Phylogenies and interspecific data provide unique information about how evolution has unfolded over deep time. By fitting statistical models to phylogenetic trees, we can gain insight into the long-term dynamics of multiple evolutionary processes working together--in this way, phylogenetic studies can compliment theoretical, observational, and experimental studies in which the temporal scale is usually much shorter. The converse is also true: because the time scale of phylogenetic data is so long, many of the details of evolutionary history will be obscured. The grand challenge of my work is to reconcile disparate types of data and observations at multiple time-scales to form a coherent view of evolutionary change.
My research programme can be divided into three broad, and overlapping, aims:
A major aim of my research is to understand precisely how phylogenies can help us understand evolutionary processes. For example, I developed the first general statistical framework for assessing the absolute, rather than relative, explanatory power of phylogenetic models of continuous trait evolution (also see here). I also use simulations to evaluate the statistical properties of existing methods (see here, here, and here) so researchers using them can have better confidence in their results. In addition, I have synthesized research from across fields to develop novel perspectives on how to interpret evolutionary models (see here, here, here, and here). Currently, I am working on phylogenetic models to study the evolution of allometries.
The focus of my work in phylogenetic comparative methods has largely been on models for the evolution of organismal traits, such as body mass or plant height. However, these same types of phylogenetic models can be employed to study the evolution of genomic structural features. Emerging genomic resources, available for an ever-increasing breadth of taxa, has revealed an astounding amount of variation in the structure and content of genomes.

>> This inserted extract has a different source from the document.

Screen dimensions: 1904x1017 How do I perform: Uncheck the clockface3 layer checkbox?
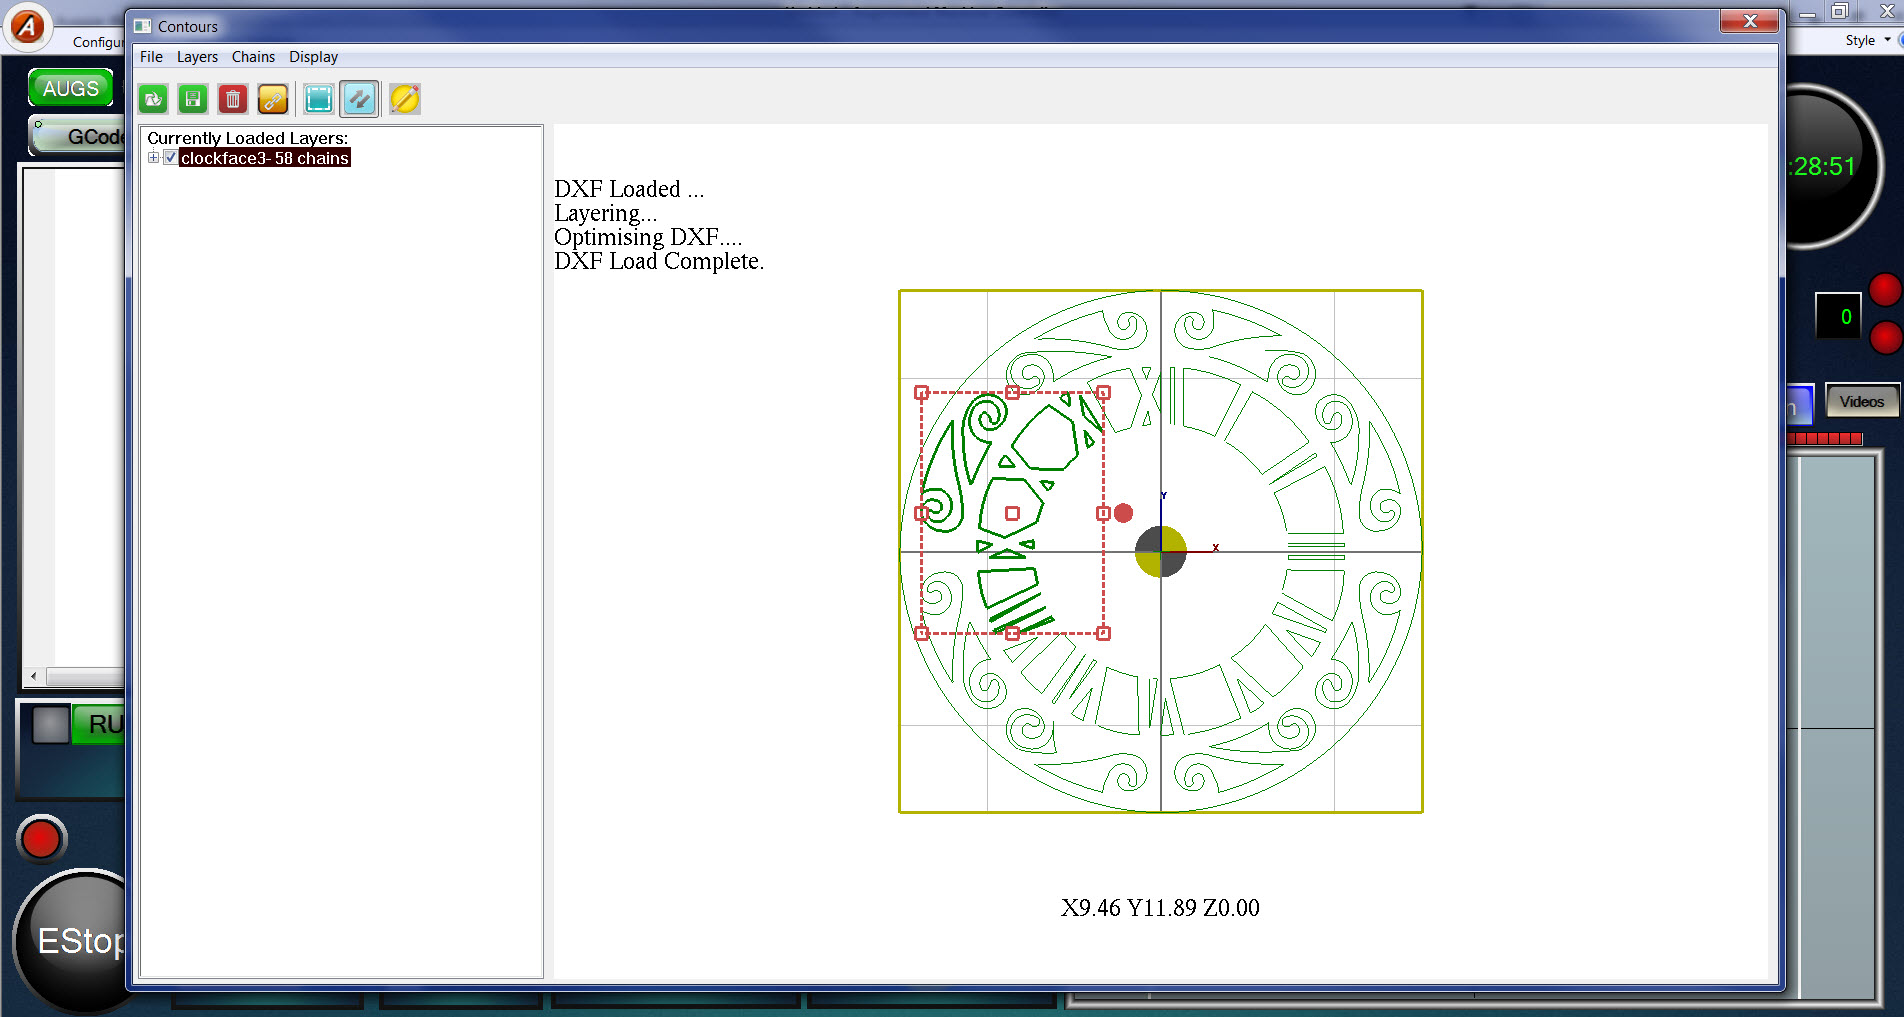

Understanding how this variation arose is one of the most fascinating problems in modern biology. I think that phylogenetic perspectives can offer unique insights into these proceses.
Through a NESCent working-group collaboration including my current postdoctoral supervisor (Sally Otto), I have combined phylogenetic and population genetic approaches to investigate the evolutionary forces that have driven different chromosomes to fuse with one another. We used the results from fitting a largely phenomenological phylogenetic model to a large curated dataset from fishes and squamate reptiles to exclude whole classes of logically coherent theoretical models from consideration.

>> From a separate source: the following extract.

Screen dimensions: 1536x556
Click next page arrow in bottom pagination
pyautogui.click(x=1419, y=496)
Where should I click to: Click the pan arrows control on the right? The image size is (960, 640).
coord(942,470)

In my postdoctoral research, I am following up this work by working from the bottom-up:, deriving novel theoretical evolutionary models of chromosomal evolution. Specifically, I am focusing on how sex-antagonistic selection (when an allele has opposing fitness effects in males and females) shapes patterns of genetic variation and recombination across sex chromosomes. I am pairing this theoretical work with phylogenetic model development--my eventual aim is to use genomic information from multiple species to test the predictions that follow from this model (e.g., does the pattern of genomic variation across the sex chromosomes differ between species in which there is strong sex-antagonistic selection and those where it is less important?; and does it differ in the way our models predict?). Substantial challenges remain: current phylogenetic methods are only loosely tied to population genetic models. Over the next several years, my goal is to tighten such connections where possible and develop entirely new phylogenetic models where gaps remain.
Evolutionary biology and ecology are now data-intensive disciplines. It is an incredibly exciting time to be studying biodiversity. Collecting many types of data is easier than ever and tremendous sums of effort and money have gone towards creating and curating large, public databases. However, the development of computational approaches to handle all this data are still lagging behind; this is especially true of studies that require non-standard data such as phylogenies, taxonomic information, morphological measurements, geographic records, etc. My research in this area can roughly be divided into two complementary thrusts.
Second, I develop computational infrastructure for handling, manipulating, and sharing biodiversity data. For example, I have: worked out strategies for assessing and mitigating sampling biases in large trait data sets (see paper and accompanying [software]https://github.com/richfitz/traitfill); written software to programmatically access a public database of chromosome counts; and created tools for working with taxonomic information in evolutionary and ecological studies (paper here; software here and here).